The adult tapeworm is made up of many small segments called proglotids, each about the size of a grain of white rice. Usually, single proglotid segments, which contain tapeworm eggs, break off the tail end of the tapeworm and are passed into the stool. These segments sometimes will remain visible on the pets rear after it has had a bowel movement. They may also crawl out of the anus when the dog is very relaxed or sleeping.

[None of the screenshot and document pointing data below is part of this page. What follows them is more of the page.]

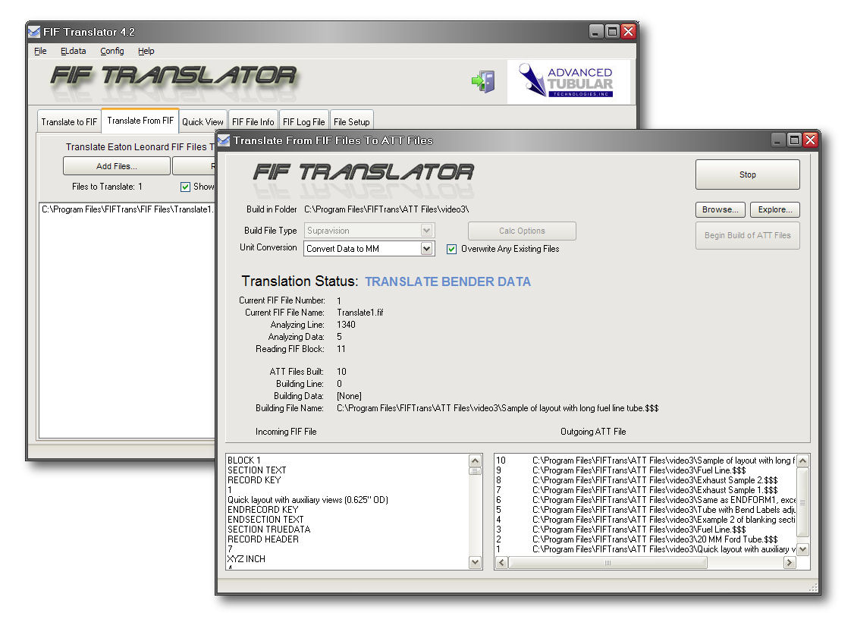Image resolution: width=854 pixels, height=635 pixels.
Task: Click the Browse... button
Action: 720,210
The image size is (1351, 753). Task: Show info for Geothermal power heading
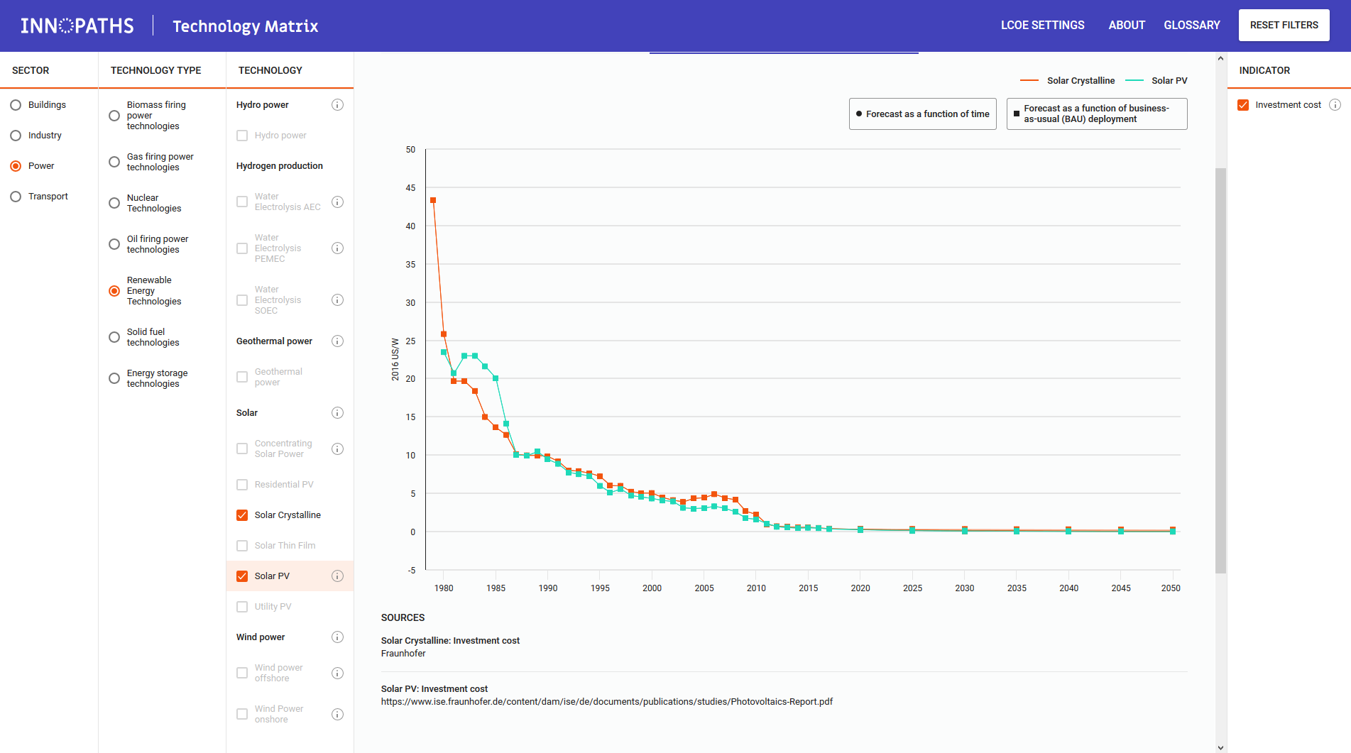pos(337,341)
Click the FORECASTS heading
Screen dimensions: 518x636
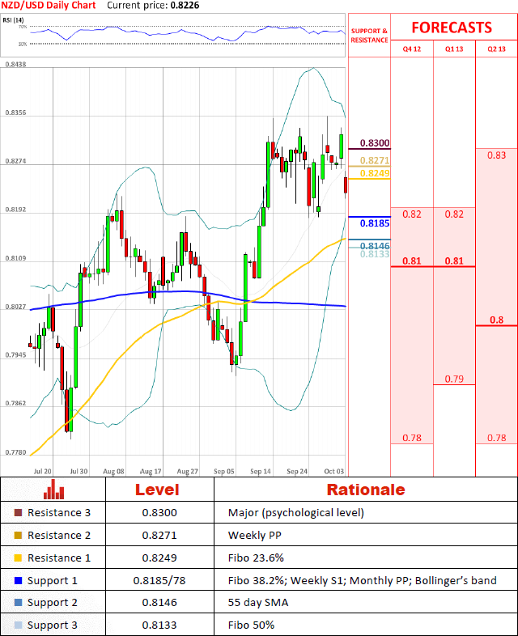pyautogui.click(x=451, y=28)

Tapeworms are a common intestinal parasite. There are two primary ways that dogs and cats can become infected with tapeworms. Pets can swallow a flea when they are chewing or licking themselves, and if that adult flea contains infectious tapeworm larvae, then the pet will become infected with tapeworms. Less commonly, dogs and cats can become infected when they eat a rodent, which can harbor a different species of the tapeworm.

Humans can become infected with tapeworms if they ingest the eggs from soil, hands or objects contaminated by dog or cat feces. Most cases involve young children eating dirt contaminated with animal feces.

To prevent human infection with pet-associated worms:

  • De-worm puppies and kittens early and repeat every two weeks until they are 12 weeks of age.
  • Mother dogs and cats should be treated at the same time as the puppies and kittens.
  • Keep young children away from contaminated areas and have them wash their hands after playing and before eating.
  • Have new pets checked right away by your veterinarian. Ask for a fecal exam.
  • Have all adult pets checked annually with yearly fecals.

Please note, articles in the Animal Resource Library are for reference only, and are not meant to diagnose or treat any medical or behavioral issues your pet may be experiencing.